There was some scattered applause at this, although his sentiments were so far from the usual that many could not follow their path or, rather, their ascent. I had never seen a man so transformed by the power of utterance, so that it would not have seemed to me at all surprising if he had ascended to the ceiling in an act of apotheosis. He spoke eloquently of Shakespeare, and of the dramatist’s words bringing the whole soul of man into activity, and then proceeded with an improvised celebration of the imagination itself. I wished that Bysshe had been with me at this hour. “The primary imagination,” Coleridge said, “I hold to be the living power and prime agent of all human perception, and as a representation in the finite mind of the eternal act of creation.” So men could become like gods. Was that his meaning? What can be imagined, can be formed into the image of truth. The vision could be created.
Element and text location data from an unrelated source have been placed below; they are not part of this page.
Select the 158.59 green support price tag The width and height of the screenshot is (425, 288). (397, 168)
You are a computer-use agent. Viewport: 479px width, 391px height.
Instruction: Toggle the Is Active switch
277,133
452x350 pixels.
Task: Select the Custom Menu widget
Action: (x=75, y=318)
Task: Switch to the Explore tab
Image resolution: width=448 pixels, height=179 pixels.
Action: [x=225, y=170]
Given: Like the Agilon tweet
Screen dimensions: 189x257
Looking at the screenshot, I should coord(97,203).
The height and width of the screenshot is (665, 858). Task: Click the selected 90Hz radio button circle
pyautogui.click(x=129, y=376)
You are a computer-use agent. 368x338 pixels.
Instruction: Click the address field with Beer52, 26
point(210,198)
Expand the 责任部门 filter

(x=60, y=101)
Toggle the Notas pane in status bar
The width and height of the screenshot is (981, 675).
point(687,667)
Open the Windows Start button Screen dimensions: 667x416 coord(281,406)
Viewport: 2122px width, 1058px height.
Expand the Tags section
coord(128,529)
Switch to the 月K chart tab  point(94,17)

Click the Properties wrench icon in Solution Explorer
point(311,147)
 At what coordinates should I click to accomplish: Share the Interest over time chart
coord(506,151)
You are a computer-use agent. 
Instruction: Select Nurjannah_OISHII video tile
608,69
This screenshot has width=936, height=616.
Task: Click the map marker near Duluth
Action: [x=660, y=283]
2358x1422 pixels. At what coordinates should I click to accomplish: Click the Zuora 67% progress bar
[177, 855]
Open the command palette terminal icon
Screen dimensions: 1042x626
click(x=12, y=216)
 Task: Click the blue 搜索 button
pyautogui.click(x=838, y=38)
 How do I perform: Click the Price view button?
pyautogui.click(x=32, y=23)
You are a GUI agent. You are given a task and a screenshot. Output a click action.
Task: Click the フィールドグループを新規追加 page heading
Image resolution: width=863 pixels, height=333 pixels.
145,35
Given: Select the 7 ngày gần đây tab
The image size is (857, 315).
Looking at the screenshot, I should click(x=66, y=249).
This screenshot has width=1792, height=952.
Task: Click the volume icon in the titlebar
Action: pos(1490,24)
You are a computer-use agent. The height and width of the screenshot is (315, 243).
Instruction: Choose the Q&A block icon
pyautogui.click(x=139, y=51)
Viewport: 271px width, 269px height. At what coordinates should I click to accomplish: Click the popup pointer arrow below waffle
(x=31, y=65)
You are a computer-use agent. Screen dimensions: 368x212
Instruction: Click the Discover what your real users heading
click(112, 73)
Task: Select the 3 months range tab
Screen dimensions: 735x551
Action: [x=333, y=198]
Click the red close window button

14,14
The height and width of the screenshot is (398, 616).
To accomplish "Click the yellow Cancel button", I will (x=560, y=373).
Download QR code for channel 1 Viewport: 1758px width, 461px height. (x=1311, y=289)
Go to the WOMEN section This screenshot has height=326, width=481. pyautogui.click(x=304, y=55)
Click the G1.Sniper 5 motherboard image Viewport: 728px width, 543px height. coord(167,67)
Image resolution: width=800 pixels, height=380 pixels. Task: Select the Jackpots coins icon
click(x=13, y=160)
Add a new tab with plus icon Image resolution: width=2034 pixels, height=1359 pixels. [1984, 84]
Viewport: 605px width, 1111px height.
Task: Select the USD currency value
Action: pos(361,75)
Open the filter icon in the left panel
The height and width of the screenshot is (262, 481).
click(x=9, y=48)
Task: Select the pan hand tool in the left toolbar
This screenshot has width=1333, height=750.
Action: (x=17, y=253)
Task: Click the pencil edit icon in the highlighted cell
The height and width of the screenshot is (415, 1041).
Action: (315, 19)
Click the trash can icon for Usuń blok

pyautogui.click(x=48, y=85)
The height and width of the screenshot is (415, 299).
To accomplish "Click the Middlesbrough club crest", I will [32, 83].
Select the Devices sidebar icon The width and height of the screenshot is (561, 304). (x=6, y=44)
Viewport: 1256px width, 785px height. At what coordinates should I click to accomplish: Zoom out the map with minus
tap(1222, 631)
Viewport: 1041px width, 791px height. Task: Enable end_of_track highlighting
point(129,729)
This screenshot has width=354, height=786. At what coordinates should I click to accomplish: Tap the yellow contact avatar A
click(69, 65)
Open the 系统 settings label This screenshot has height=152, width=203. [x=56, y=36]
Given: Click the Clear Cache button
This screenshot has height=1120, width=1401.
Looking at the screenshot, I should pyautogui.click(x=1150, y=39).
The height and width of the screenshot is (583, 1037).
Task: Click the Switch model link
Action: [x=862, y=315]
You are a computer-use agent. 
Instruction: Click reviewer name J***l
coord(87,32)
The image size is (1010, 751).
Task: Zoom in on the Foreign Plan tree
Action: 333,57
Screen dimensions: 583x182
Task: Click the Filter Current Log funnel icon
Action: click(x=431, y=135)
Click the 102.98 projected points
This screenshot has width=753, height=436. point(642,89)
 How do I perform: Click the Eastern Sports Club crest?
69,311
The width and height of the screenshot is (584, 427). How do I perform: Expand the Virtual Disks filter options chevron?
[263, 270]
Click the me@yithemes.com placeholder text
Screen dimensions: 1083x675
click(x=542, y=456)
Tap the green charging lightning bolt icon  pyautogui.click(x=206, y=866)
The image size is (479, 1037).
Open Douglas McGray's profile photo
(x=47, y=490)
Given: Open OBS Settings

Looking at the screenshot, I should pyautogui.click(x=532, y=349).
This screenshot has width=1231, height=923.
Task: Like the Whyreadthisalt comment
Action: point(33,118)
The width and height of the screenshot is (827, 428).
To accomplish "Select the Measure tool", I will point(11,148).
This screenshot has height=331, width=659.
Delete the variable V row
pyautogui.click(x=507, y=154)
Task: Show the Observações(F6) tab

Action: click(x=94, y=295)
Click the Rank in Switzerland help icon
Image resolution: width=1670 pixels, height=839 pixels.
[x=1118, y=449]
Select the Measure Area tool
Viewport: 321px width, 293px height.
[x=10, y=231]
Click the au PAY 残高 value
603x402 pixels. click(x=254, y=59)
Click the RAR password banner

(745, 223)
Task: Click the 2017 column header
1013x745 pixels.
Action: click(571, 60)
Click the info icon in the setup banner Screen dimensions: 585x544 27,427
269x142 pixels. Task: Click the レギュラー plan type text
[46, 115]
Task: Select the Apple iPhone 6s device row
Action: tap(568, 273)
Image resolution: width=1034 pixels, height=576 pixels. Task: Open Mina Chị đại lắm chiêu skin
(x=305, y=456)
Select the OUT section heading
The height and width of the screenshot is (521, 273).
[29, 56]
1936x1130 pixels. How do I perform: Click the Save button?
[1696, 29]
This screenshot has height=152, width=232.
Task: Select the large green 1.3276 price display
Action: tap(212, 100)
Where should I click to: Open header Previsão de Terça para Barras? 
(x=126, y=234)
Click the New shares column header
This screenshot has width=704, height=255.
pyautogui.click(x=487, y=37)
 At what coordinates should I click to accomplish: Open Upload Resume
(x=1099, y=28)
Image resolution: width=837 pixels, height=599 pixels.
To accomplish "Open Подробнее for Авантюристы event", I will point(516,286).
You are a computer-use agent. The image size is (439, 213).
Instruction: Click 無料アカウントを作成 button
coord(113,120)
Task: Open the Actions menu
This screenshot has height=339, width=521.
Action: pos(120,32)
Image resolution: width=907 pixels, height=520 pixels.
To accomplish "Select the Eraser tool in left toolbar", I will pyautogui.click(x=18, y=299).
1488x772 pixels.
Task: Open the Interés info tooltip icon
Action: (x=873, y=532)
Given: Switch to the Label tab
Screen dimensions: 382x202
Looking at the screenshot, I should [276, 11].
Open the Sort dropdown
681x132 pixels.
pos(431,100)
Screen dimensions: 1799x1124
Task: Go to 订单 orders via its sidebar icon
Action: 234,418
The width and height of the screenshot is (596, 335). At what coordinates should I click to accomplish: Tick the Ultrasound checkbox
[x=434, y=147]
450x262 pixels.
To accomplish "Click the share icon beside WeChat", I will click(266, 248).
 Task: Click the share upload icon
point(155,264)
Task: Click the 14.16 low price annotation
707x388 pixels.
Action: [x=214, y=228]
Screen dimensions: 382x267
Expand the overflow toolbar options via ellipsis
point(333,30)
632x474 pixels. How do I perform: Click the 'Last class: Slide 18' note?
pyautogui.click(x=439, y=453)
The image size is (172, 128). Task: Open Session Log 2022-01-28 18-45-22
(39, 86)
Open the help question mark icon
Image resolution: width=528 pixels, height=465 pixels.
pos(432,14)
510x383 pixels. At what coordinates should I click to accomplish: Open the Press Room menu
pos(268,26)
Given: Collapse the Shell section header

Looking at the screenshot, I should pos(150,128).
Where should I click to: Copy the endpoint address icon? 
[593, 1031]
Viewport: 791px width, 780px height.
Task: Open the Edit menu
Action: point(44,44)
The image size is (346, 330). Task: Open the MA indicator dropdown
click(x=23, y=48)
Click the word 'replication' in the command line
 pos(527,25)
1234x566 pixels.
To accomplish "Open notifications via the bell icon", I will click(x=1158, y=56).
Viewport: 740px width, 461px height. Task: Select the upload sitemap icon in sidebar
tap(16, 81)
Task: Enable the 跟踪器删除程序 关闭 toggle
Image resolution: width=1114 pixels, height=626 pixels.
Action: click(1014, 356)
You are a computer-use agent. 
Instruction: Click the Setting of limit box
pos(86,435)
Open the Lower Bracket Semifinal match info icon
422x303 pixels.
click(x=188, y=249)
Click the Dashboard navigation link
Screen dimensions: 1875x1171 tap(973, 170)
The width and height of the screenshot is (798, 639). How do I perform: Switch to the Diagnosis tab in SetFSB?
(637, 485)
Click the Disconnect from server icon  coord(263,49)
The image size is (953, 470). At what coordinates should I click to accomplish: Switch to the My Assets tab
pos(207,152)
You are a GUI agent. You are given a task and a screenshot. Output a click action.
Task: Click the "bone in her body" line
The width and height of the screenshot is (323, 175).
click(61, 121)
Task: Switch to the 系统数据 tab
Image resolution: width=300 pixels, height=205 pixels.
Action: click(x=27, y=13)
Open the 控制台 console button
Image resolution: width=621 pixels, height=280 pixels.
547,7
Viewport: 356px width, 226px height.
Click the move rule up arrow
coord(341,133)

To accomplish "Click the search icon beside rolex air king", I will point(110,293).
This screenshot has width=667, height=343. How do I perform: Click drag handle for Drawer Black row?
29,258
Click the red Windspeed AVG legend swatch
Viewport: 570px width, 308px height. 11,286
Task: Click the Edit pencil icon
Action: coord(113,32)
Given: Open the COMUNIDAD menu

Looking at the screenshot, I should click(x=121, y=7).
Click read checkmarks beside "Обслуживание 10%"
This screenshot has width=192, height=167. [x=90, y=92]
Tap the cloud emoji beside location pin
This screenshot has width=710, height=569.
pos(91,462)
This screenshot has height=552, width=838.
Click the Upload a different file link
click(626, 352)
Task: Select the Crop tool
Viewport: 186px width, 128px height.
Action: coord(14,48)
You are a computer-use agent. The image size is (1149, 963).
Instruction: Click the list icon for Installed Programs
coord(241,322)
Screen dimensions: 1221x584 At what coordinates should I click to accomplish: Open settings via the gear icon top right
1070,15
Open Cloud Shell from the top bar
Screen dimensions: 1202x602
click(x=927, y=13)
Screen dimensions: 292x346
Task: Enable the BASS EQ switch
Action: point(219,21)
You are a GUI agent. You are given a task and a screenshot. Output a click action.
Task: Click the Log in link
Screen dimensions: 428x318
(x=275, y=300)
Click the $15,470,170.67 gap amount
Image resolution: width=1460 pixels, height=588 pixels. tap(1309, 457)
I walked back to my rooms in a state of great excitement, while explaining to Lang the importance of Coleridge’s lecture.

“Do you mean to say,” he asked me, “that you are willing to test your wildest fantasies?”

“The imagination is the strongest possible power. Do you not recall that Adam dreamed, and that when he awoke he found it truth?”

“In the same narrative, Victor, there is a warning against the fruit of the Tree of Knowledge.”

“Are we to be prevented from reaching up to the branch? Surely not.”

“I am a mere student of theology.”

“Where there is nothing more to learn?”

“The ways of God are infinite. But I do not share your—”

“Ambition?”

“Craving. Your fierce desire to explore unknown ways. You have spoken to me of the forbidden knowledge of the adepts. Of the ancient conjurors.”